President Barack Obama joined with the top leadership of both political parties on Capitol Hill Wednesday to unveil a new bronze statue of the late civil rights activist Rosa Parks.
The ceremony, in the "old House chamber" -- now called Statuary Hall -- was both solemn and joyful. When the U.S. Army Chorus began singing "Lift Every Voice," considered by many as an anthem for black Americans, President Obama sang along.
The President and top leaders in Congress together pulled the covering off the bronze statue. It depicts Rosa Parks in a seated position. She famously sparked a widespread civil rights movement by choosing to be arrested, rather than give up her bus seat to a white passenger.
South Carolina Congressman James Clyburn (D) called Parks "the first lady of civil rights, the mother of the movement, a saint in this struggle."

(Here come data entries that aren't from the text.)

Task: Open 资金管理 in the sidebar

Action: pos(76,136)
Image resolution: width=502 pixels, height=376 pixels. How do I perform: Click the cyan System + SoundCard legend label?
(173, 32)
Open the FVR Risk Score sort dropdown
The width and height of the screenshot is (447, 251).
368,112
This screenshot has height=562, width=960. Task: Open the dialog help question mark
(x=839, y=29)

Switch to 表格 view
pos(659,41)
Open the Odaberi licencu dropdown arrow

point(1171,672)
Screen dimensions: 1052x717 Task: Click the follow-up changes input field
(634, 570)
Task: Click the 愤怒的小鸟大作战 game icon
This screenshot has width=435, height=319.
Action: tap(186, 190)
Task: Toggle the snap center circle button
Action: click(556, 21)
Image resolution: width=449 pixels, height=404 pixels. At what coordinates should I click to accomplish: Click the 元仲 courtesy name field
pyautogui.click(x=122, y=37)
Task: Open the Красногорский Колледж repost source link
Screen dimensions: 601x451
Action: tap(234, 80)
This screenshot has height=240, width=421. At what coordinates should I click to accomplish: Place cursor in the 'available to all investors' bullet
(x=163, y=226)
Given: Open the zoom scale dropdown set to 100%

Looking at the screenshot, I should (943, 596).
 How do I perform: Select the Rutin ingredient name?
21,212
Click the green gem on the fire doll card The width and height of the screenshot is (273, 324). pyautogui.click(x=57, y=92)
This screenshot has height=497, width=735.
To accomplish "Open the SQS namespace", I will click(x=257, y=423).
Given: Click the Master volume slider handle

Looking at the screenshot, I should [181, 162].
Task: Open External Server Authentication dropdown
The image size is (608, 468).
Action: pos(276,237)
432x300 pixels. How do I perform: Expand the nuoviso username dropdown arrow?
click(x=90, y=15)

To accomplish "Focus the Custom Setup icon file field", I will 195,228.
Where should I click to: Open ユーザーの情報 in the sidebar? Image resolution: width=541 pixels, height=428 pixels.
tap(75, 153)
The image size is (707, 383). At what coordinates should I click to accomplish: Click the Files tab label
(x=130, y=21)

Top Republican leaders also praised Parks' determination. Senate minority leader Mitch McConnell (R--Kentucky) told the assembled crowd, "She took the segregationist-era literacy exam -- a test that was designed to keep many African-Americans before her from registering to vote -- not once; or twice; but three times before she passed it."
President Obama personalized his tribute to Rosa Parks, and the others who joined the year-long bus boycott in Montgomery, Alabama. Their action ended segregation on the transit system.
"It is because of these men and women that I stand here today," said the President in a solemn tone. "It is because of them that our children grow up in a land more free and more fair."
The statue of Parks in the Capitol joins those of many other famous Americans, such as steamboat inventor Robert Fulton, and three-time presidential candidate William Jennings Bryan.
The new Parks statue appears to be gazing across the floor of Statuary Hall right into the eyes of the statue of Jefferson Davis, who was the president of the Confederacy. (Mississippi put that statue here.)
Interesting neighbors in Statuary Hall in the U.S. Capitol.